Pittsburgh Post-Gazette

Merrill Lynch said to reach $160M deal in racial bias suit

1,200 black brokers contend firm kept top accounts from them

- By Michael Tarm

CHICAGO — Lawyers for hundreds of black financial advisers have reached a $160 million settlement in a lawsuit accusing Wall Street brokerage giant Merrill Lynch of racial discrimina­tion, a plaintiffs’ attorney said Wednesday.

If approved by a federal judge in Chicago, the payout by Merrill Lynch to around 1,200 plaintiffs would be one of the largest ever in a racial discrimina­tion case, Chicago-based attorney Suzanne Bish said.

Speaking from his Merrill Lynch office in Dallas, one of the first plaintiffs from the earliest days of the suit, Maroc “Rocky” Howard, said he wished that he and his fellow black brokers never had to resort to litigation. “Working in a fair environmen­t, I would have made more money than this settlement is going to make me,” Mr. Howard, 55, said in a phone interview. “But it is a positive thing.”

Another plaintiff who has since left the firm, Marshell Miller, 58, of Little Rock, Ark., also welcomed that eight years of litigation was drawing to a close. “It’s been a long struggle,” he said. “But it was something that needed to be done.”

Bank of America-owned Merrill Lynch — one of the world’s largest brokerages, with more than 15,000 financial advisers — issued a statement Wednesday saying only, “We’re not at this point commenting on the existence of the settlement nor the status of a settlement.”

Lead plaintiff George McReynolds accused Merrill Lynch of steering black brokers away from the most lucrative business, and so, under a compensati­on system emphasizin­g production, they earned less than their white counterpar­ts. They made 43 percent less in compensati­on on average in 2006, plaintiff filings allege.

The settlement coincides with the 50th anniversar­y of Martin Luther King Jr.’s “I Have a Dream Speech,” Ms. Bish noted. She said she hoped that the case would help ensure the kind of equal opportunit­y King spoke about in Washington, D.C. “I’m getting goose bumps thinking about it,” she said about the coincidenc­e that the settlement came around the anniversar­y. “What [the plaintiffs] wanted to achieve was the same opportunit­ies for the next generation — for their children.”

Ms. Bish said the settlement should force changes beyond the company singled out as the defendant. “They are leaders on Wall Street,” she said. “And increasing opportunit­ies for African-Americans at Merrill Lynch should spill over to the rest of Wall Street.”

In its own filings in the case over recent years, Merrill Lynch denied the discrimina­tion allegation and staunchly defended its compensati­on programs. “All [financial advisers], regardless of race, are judged by the same metric,” one of the company’s filings argued. “The rule is simple: produce more, earn more.”

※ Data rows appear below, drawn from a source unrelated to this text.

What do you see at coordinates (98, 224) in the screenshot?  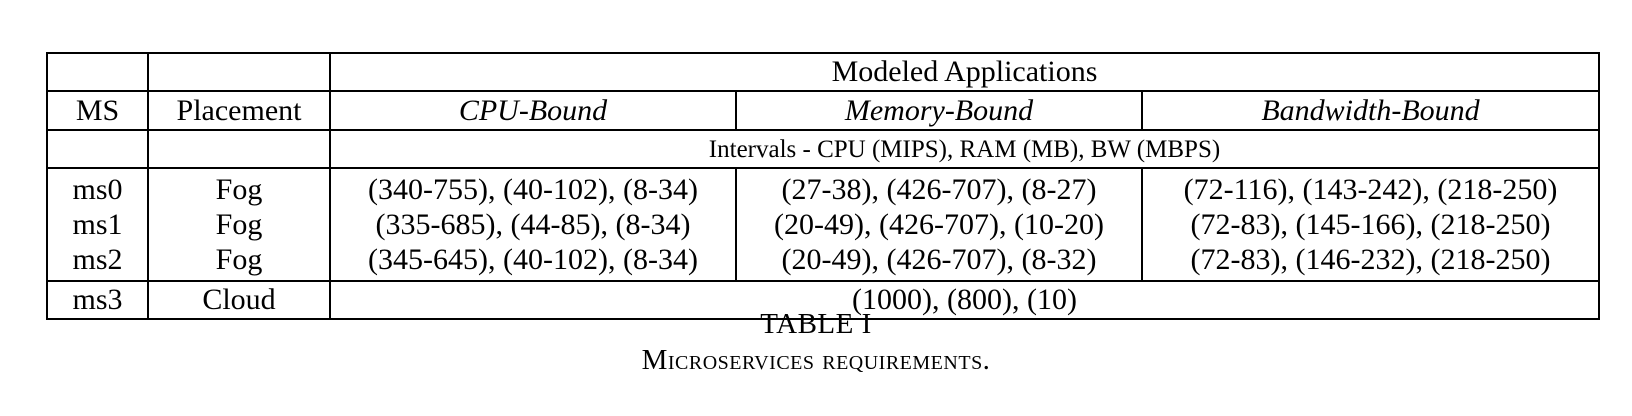 I see `ms-cell: ms1` at bounding box center [98, 224].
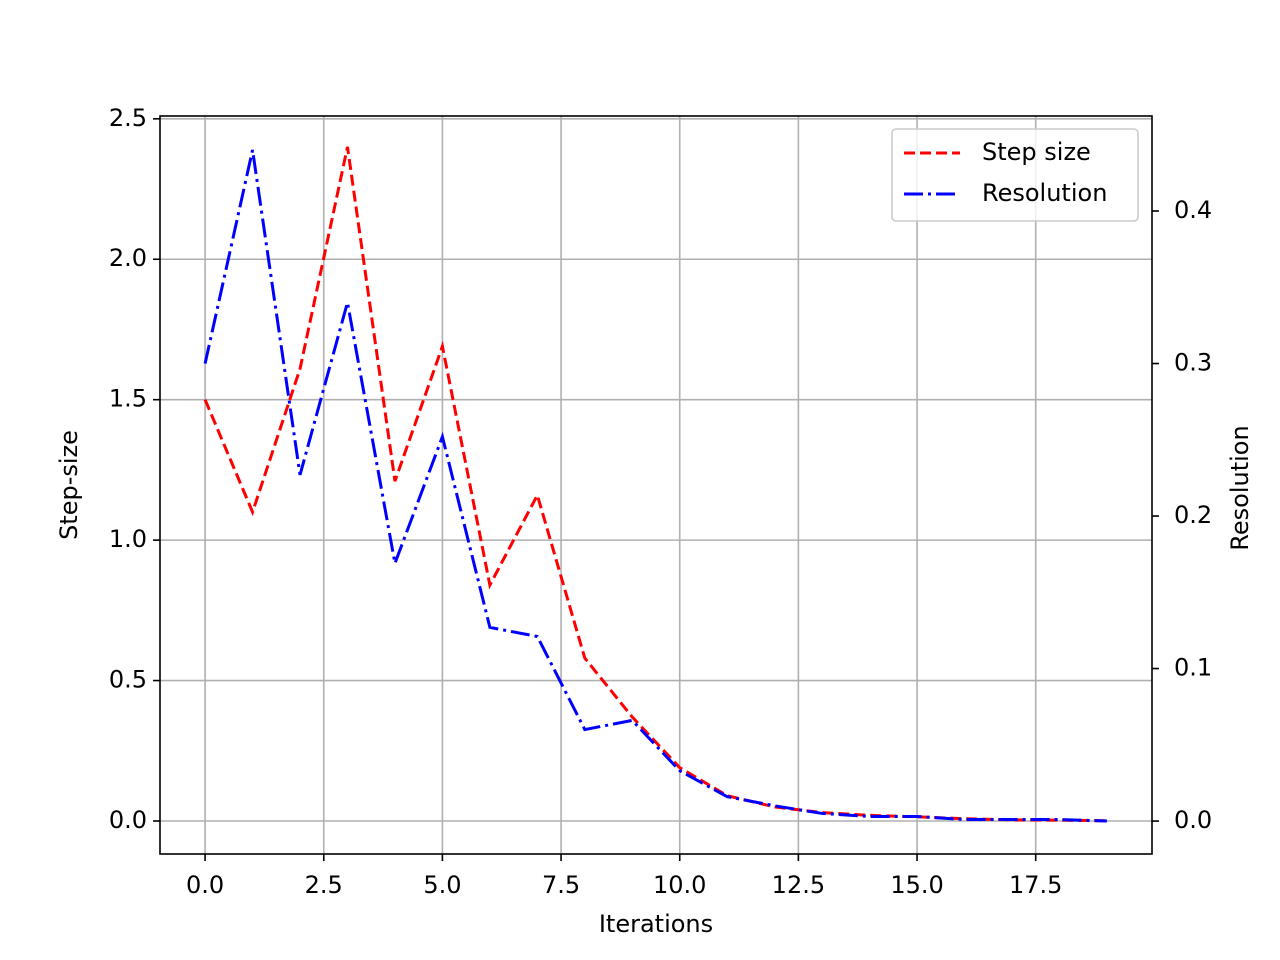  I want to click on y-axis-label: Step-size, so click(69, 485).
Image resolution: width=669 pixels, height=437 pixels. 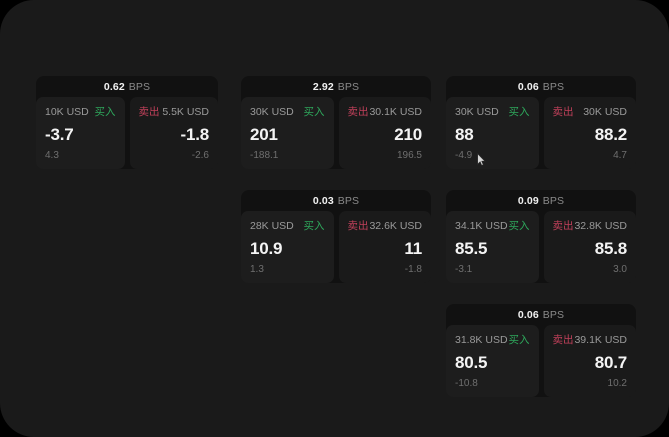 I want to click on bps-quote-card: 0.06 BPS 30K USD 买入 88 -4.9 卖出 30K USD 88.2 4.7, so click(x=541, y=122).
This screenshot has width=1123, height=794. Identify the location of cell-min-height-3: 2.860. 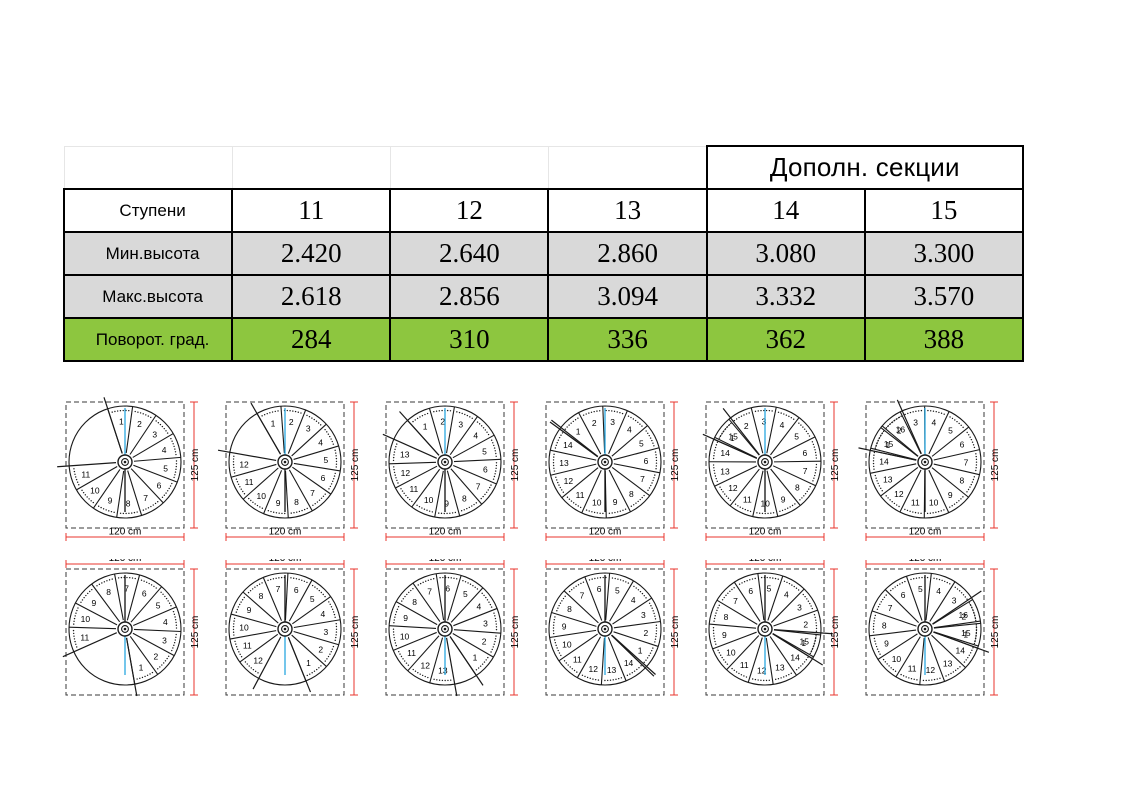
(628, 254).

Settlement­s don’t necessaril­y imply that a defendant accepts any wrongdoing. Ms. Bish said she could not discuss detailed terms of the agreement with Merrill Lynch.

But plaintiffs claimed that discrimina­tion pervaded Merrill Lynch, at least partly because the company employed relatively few African-Americans overall. In a 2009 plaintiffs’ filing, they contended that fewer than 2 percent of the brokers at Merrill Lynch were black.

“Far from being a colorblind meritocrac­y, race permeates policy and practice in a way that creates substantia­l obstacles to equal employment opportunit­y for Merrill Lynch’s AfricanAme­rican employees,” University of Illinois-Chicago sociology professor William Bielby said in the filing.

Merrill Lynch sometimes relied on stereotype­s, the filing also asserted, once allegedly suggesting that managers encourage black brokers to “learn to play golf or other activities designed to learn how business gets done in manners [they] might not be familiar with.”

The lead plaintiff, George McReynolds, of Nashville, Tenn., began working for Merrill Lynch in 1983 and continues to work for the firm. In his complaint alleging discrimina­tion, he said his managers once took away his office after 20 years on the job and moved him to a noisy, heavily trafficked cubical by a women’s restroom.

Both Mr. Miller and Mr. Howard say one of their greatest regrets is that younger blacks, who might have pursued work as financial advisers, chose other career because of the industry’s reputation for discrimina­tion.

Because of Mr. Miller’s work experience, he said, his two sons avoided the field. Mr. Howard adds, “Even now, we have blacks who have MBAs from Ivy League schools saying they want nothing to do with this business.”

But Mr. Howard adds that he has been loyal to Merrill Lynch, and praises them for deciding to settle the suit. “Some of the changes coming will make it a better firm,” he said. “They are making an effort to heal.”